2012/1/3 J Arrizza <cppgent0@gmail.com>
Are you sure? There is good evidence he strongly prefers gc's. Consider almost all insects; consider dung beetles specifically. Consider super novas, gravity and accretion disks. Consider Disney and the Circle of Life. It's pretty clear he views automated recycling as a general architectural approach. 

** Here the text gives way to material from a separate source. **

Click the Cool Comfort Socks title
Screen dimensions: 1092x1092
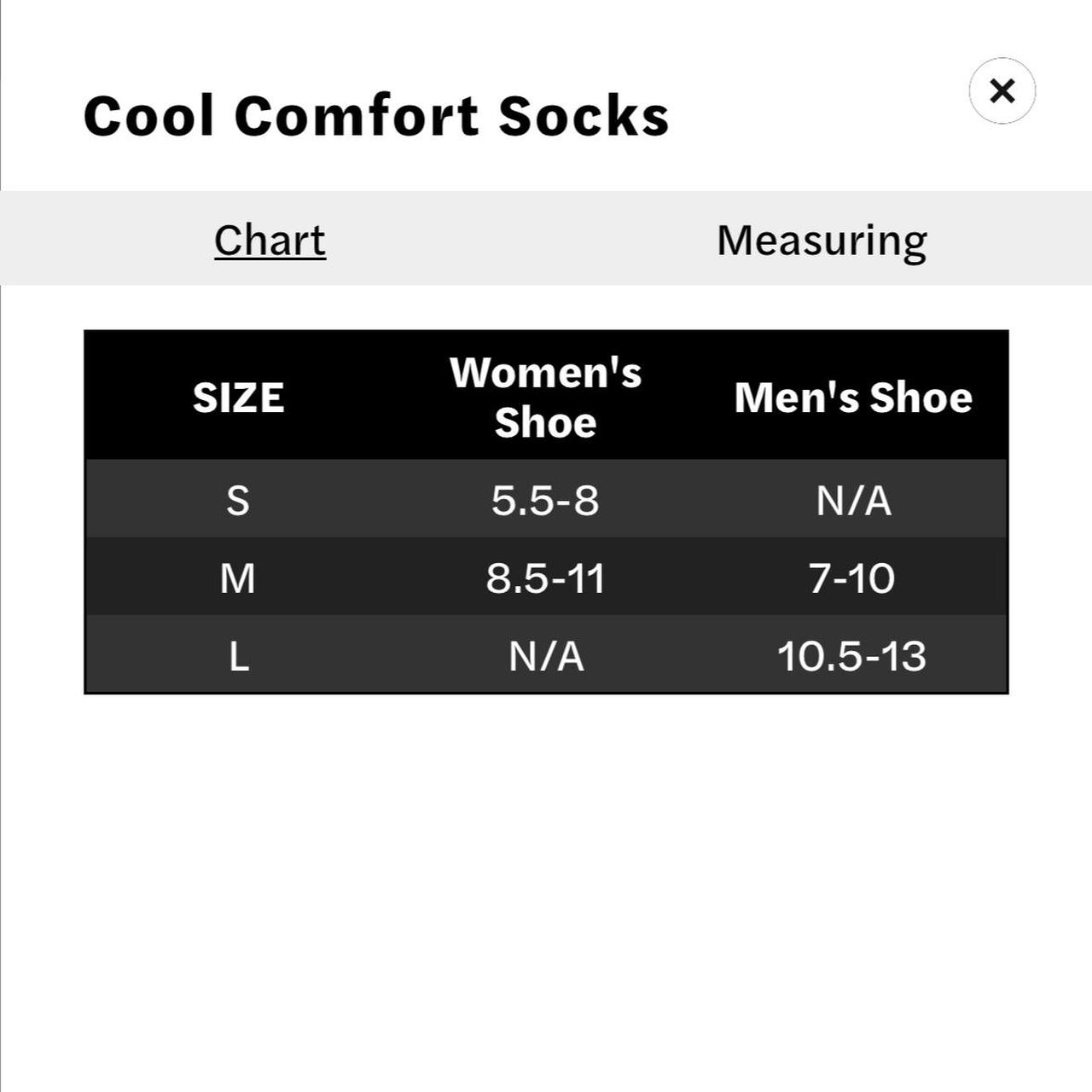375,116
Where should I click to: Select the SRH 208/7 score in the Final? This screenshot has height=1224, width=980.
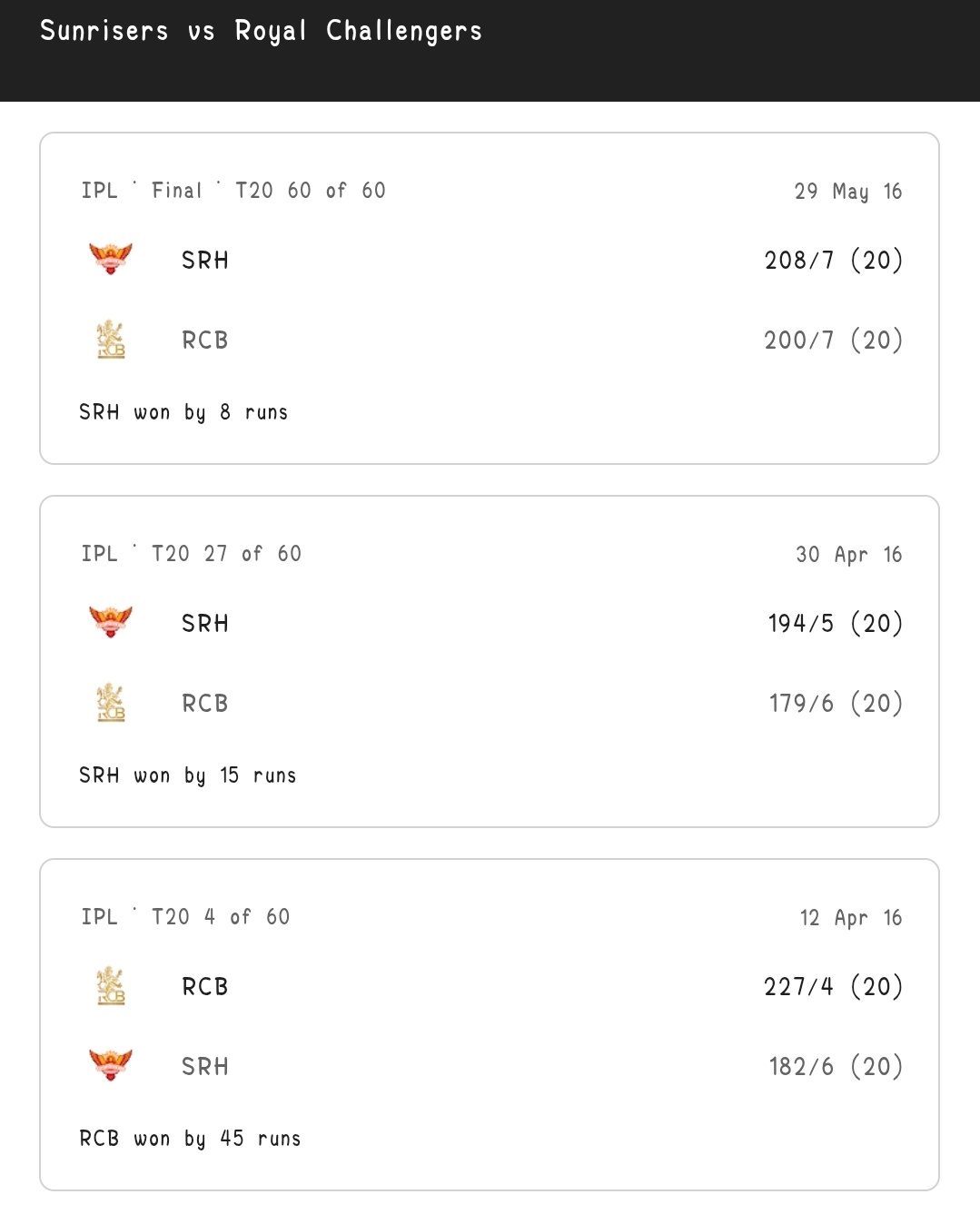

A large benefit of a gc is it disassociates responsibility for cleanup from the creator of the object. Now imagine the opposite: after you died, you were responsible for disassembling yourself for use by others to create themselves (think "Soylent Green, The Next Generation"). And if you didn't do it, or you didn't do it properly, the world would eventually overcrowd and explode, leaving a core dump in space. Nice.
 
Of course, he'd give himself a switch to turn off the gc when he really needed to. 
there is no destruction/creation going on, energy is constant at all times in a closed system. That's how I thought about it :)
If it's constant anyway he wouldn't have to bother with a gc, would he?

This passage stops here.